Pull out every line from the line containing "Like shakun_clair_psychic_intutiv's comment" through the end of the material, both ends included, and reproduce it exactly. Keep pictures out.

*** Information provided Section Begins ***

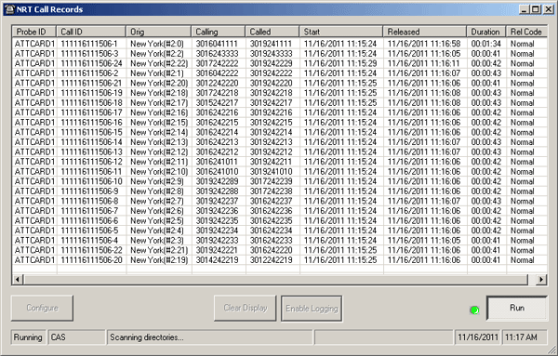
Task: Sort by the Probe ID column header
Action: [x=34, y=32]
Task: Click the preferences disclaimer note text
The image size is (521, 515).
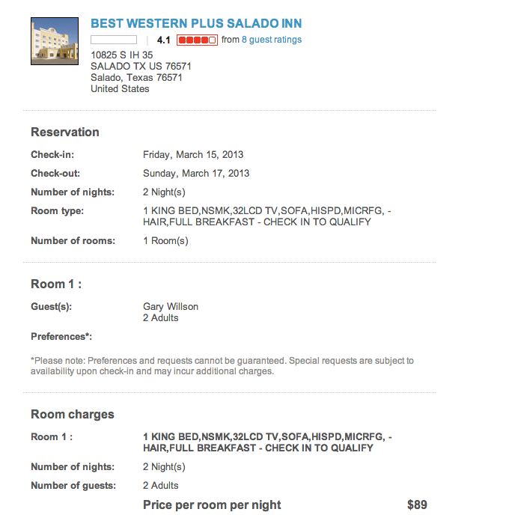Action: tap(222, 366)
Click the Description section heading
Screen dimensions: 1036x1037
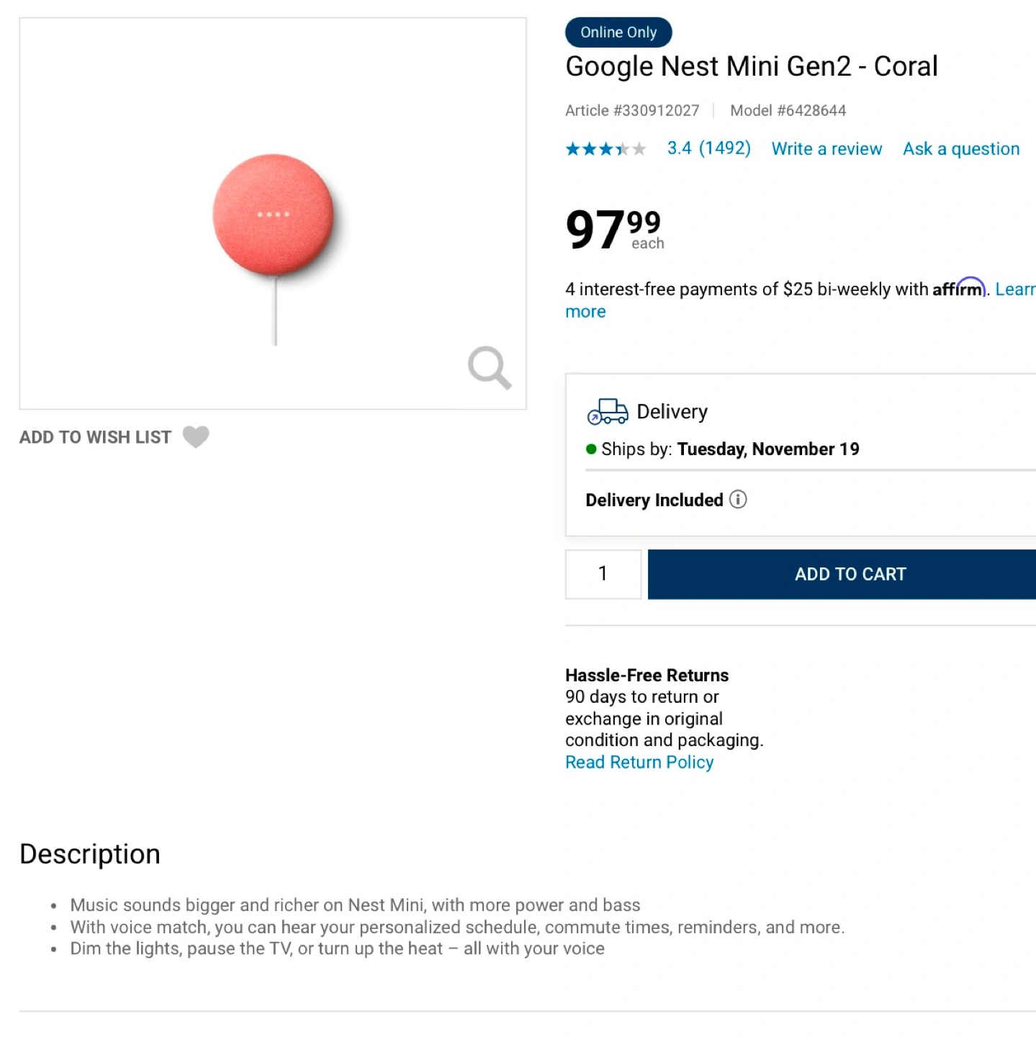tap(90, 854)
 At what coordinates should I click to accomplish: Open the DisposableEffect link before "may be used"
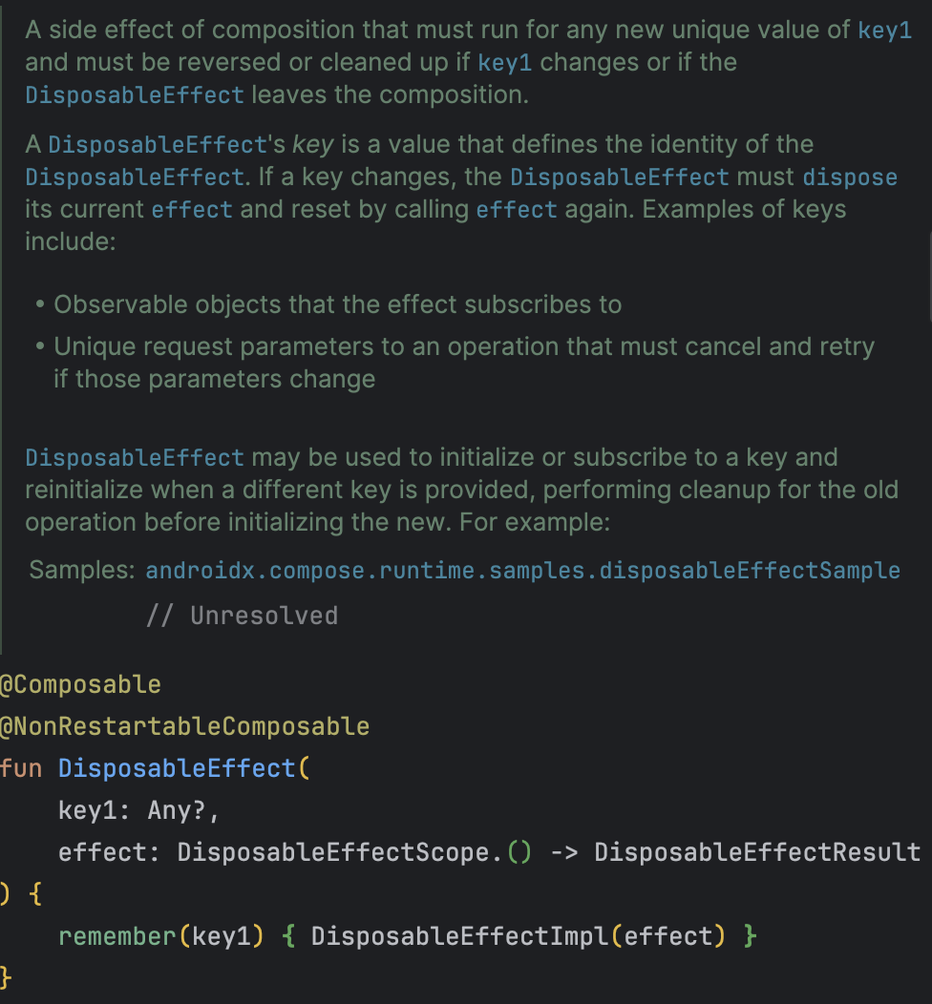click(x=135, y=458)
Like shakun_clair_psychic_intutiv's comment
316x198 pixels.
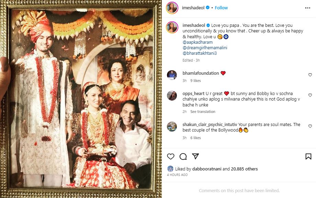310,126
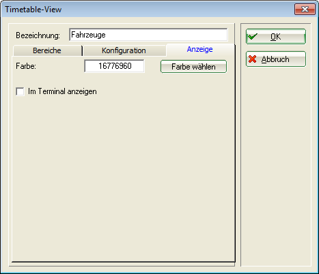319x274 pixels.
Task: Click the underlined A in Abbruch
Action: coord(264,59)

*** Information provided Section Ends ***

Solution below:
Like shakun_clair_psychic_intutiv's comment
316x198 pixels.
310,126
319x274 pixels.
Task: Click the underlined A in Abbruch
Action: coord(264,59)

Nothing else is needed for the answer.